Дубков долго смотрел вслед зятю. Так и хотел крикнуть ему: «Мальчишка ты зеленый. Вздуть бы тебя как следует за такую выходку». Но зная, что этим дела не поправишь, сдержал свой гнев. А когда Петр скрылся из виду, вытер вспотевшее лицо, сошел с крыльца и направился к открытым воротам депо.
В механическом цехе неожиданно поймал его за руку главный инженер Шубин.
— Э-э-э, Филиппыч! А ну иди, полюбуйся!
Он подвел Дубкова к свежему номеру стенной газеты «Прожектор» и стал вслух читать:
— Недурно ведь? — сказал Шубин, весело потирая руки. — Весьма даже недурно!
— А я считаю, что это недопустимое зубоскальство, — послышался вдруг раздраженный голос подошедшего сзади Сахарова. — Нельзя так обращаться с человеком, который…
— А вы уже узнали? — поймал его на слове Шубин. — Э-э-э, тогда все правильно. Никакого зубоскальства. Как, Филиппыч, по-твоему?
— По-моему, еще кое-кого прописать бы следовало, — сказал Дубков. — Чтобы хвосты людям не приклеивали.
Подошел Зиненко, почитал и кивнул Дубкову.
— Правильно, Роман Филиппович. Нехай каждый знае, що вин таке!
К стенгазете подходили рабочие, машинисты и все читали вслух, подбрасывали шутки. У Сахарова лицо от злости то розовело, то бледнело. Дубков хорошо понимал его состояние. Не будь сейчас тут людей, исчез бы «Прожектор» в два счета и никто не узнал бы о существовании сатирического стихотворения. А теперь — поздно.
Перед Дубковым неотступно маячила упрямая фигура зятя, уходившего прочь по раскаленному солнцем междупутью. И в голове мучительно сверлило: «Неужели так и не удастся поговорить с ним до вторника? А ведь нужно, очень нужно».
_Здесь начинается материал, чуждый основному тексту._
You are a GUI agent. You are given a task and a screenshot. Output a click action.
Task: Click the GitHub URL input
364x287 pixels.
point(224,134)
Минут через тридцать Роман Филиппович снова вышел на пути, внимательно посмотрел во все стороны: «Авось человек одумается и придет?» Нет, напрасны были его ожидания.
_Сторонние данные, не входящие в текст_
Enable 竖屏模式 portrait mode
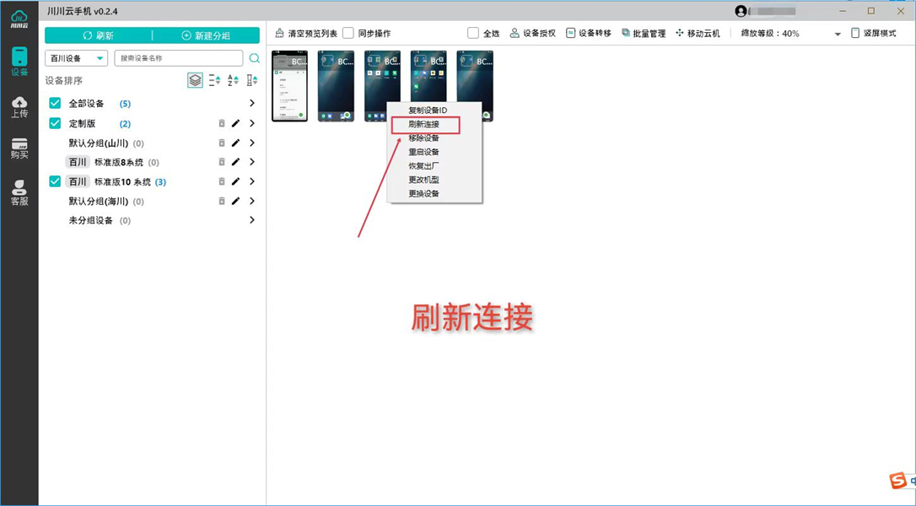Image resolution: width=916 pixels, height=506 pixels. [x=854, y=33]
Солнце тем временем продвинулось еще дальше, к западу. Появились тени от зданий и вагонов. А духота, казалось, давила пуще прежнего. И запах разогретого мазута неослабно бил в ноздри.
На краю неба все так же маячили бугристые облака. Только теперь они стали гуще. «Хорошо, — подумал Роман Филиппович, — может жары такой не будет».
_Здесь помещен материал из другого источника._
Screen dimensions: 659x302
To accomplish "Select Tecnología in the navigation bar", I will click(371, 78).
Весь этот день Евдокии Ниловны дома не было. Она еще утром уехала к маленькому Сереже и задержалась там дольше обычного. В другое время Роман Филиппович, вернувшись с работы, непременно позвонил бы ей, напомнил о себе, пошутил бы, что соскучился. А на сей раз молчал: надеялся, что она уговорит молодых удостоить своим посещением Семафорную. Все же с ней Петр ни разу не ссорился.
Но приехала хозяйка одна. Приехала уже в сумерках, очень усталая и чем-то взволнованная. Наскоро сбросила косынку, отыскала шлепанцы и торопливо прошла в большую комнату. Роман Филиппович спросил ее сочувственно:
— Видно и тебя не балует зятек-то?
Евдокия Ниловна махнула рукой.
— Постой, Роман, не сбивай с толку.
Она распахнула дверцы шкафа и принялась что-то разыскивать.
— Да что случилось? Объясни!
Ответа не последовало. Хозяйка старательно искала что-то в своей старинной бархатной сумке, расшитой мелким бисером. И вдруг нашла, радостно всплеснула руками:
— Какие же мы, Роман, с тобой дурни! Внуку-то полгода завтра исполняется!
— Полгода? — переспросил Роман Филиппович. — А ну-ка, ну-ка?
— Так вот запись имеется! Ах нет, ошиблась, — притихла Евдокия Ниловна. — Не полгода, а пять месяцев.
— Ну все равно, — оживился Роман Филиппович, счастливо потирая ладонь о ладонь. Он радовался тому, что появился повод для нового разговора с зятем. Взяв у жены тетрадный листок с записью, он подошел с ним к висевшему на стене календарю, посчитал для верности на пальцах и заторопился к телефону.
— Слушайте, папаша с мамашей! — зашумел он в трубку. — Что же получается. У сына полугодие, а вы…
— Чего ты мелешь, — дернула его за рукав Евдокия Ниловна. — Не полугодие, а пять месяцев.
— Обожди, не мешай, — отмахнулся Роман Филиппович и снова в трубку: — Да, да, маленькое полугодие… Так даже в старинных святцах было записано: шесть месяцев — большое полугодие, а пять — малое.